1. The Future of the GIF?
The English indie-rock band Wild Beasts and the visual artist Mattis Dovier teamed up to create the first graphic novel in GIFs this week. Actually, they made two. The first is about a robot exploring a human’s world and the second is about a human exploring a robot world. It’s anime-inspired black-and-white animation and it might just be the future. A whiskey company sponsored the whole affair because GIFs are good for business in 2014.
2. Herzog Inspirationals
Our favorite new Tumblr is Herzog Inspirationals — a send-up of inspirational posters featuring the hopeless observations of Werner Herzog on otherwise innocuous images. It's hard to pick a favorite and we look forward to the meaningless, interminable existence of this blog.
3. Remembering a Roomy Desk
Stephen Colbert files his final Report next Thursday, and he’s going out in style with Kendrick Lamar, Seth Rogen, and one President Obama. In addition to retiring his beloved conservative pundit character, we can assume Colbert will say goodbye to a host of successful gags. His team sent one of them off with a supercut this week: a web exclusive of everything he’s ever pulled out from behind his desk, from food, to small animals, to bigger animals, to people, to groups of people, to an entire family. We'll miss The Report, and that super-spacious desk.
4. Love Actually vs. Peanuts
Love it or hate it, Love Actually has become a Christmas classic. Well aware of that fact, BuzzFeed’s Jen Lewis took quotes from the movie and tacked them onto Peanuts comics this week. It works really well.

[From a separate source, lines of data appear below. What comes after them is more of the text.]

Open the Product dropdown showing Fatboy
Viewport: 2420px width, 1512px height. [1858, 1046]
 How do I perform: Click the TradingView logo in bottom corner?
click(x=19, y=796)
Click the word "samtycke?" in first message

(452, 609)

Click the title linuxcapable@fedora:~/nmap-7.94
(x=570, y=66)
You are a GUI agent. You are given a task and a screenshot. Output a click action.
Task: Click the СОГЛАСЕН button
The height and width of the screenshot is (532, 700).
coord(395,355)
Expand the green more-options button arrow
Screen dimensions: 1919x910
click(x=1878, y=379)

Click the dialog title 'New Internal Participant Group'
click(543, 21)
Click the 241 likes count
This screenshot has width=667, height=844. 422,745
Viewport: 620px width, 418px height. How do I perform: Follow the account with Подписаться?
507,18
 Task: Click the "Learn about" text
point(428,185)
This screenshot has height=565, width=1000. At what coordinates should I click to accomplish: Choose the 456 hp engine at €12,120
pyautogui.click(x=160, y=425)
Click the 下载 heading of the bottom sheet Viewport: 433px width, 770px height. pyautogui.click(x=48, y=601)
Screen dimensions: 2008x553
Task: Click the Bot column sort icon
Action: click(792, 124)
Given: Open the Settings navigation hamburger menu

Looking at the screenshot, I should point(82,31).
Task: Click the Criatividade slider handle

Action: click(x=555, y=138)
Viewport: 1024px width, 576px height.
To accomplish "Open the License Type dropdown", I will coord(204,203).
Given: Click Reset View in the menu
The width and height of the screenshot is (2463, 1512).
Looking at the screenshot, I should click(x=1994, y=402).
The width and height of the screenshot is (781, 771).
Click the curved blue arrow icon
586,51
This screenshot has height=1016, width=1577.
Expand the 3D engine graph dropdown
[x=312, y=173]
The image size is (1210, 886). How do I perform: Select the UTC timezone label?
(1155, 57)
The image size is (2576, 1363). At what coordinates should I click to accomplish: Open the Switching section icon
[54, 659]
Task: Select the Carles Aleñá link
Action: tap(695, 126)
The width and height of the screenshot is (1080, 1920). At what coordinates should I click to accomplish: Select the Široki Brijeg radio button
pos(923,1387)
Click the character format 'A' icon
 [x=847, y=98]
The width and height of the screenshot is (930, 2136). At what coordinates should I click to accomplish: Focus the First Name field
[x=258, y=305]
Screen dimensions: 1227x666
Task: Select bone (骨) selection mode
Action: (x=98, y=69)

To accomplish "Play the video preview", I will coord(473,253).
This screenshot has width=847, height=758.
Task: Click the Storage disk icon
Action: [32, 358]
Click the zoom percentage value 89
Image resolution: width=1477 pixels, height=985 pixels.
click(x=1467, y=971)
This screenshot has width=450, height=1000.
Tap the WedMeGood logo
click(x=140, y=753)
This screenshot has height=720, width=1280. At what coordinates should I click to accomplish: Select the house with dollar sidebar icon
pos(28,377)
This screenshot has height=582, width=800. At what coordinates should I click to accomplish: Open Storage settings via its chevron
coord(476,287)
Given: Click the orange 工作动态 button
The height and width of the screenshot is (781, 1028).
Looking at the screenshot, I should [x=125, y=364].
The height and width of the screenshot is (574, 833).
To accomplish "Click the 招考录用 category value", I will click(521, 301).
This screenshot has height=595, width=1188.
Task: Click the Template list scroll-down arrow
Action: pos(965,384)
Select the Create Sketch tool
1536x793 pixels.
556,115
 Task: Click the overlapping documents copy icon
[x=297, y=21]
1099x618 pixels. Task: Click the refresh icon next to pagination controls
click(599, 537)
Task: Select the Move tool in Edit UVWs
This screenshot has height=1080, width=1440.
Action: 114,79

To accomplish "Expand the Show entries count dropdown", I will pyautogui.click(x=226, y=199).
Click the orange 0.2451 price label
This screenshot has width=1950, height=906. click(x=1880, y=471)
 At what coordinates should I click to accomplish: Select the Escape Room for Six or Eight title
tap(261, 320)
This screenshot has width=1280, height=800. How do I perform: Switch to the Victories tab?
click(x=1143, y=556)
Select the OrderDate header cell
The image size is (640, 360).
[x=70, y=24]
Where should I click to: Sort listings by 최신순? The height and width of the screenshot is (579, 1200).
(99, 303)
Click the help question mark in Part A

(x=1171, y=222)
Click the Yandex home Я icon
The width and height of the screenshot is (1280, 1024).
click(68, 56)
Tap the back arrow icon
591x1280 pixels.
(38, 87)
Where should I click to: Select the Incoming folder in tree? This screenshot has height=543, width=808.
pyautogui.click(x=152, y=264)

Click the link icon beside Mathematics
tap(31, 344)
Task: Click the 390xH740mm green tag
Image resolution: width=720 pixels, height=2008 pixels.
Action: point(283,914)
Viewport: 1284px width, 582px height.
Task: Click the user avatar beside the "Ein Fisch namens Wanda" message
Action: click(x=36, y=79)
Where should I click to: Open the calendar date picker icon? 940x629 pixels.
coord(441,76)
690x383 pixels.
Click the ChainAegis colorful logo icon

5. Christopher Lee's Heavy Metal Christmas
Christopher Lee, the 92-year-old English actor from The Wicker Man, The Lord of the Rings trilogy, and the Hammer Horror films, has released his third annual Christmas song. Like the two that preceded it, the song features Lee's still-strong baritone over poppy metal riffs. “Darkest Carols, Faithful Sing” makes me hope I'm a fraction as productive as Lee is at 92. Or tomorrow, for that matter.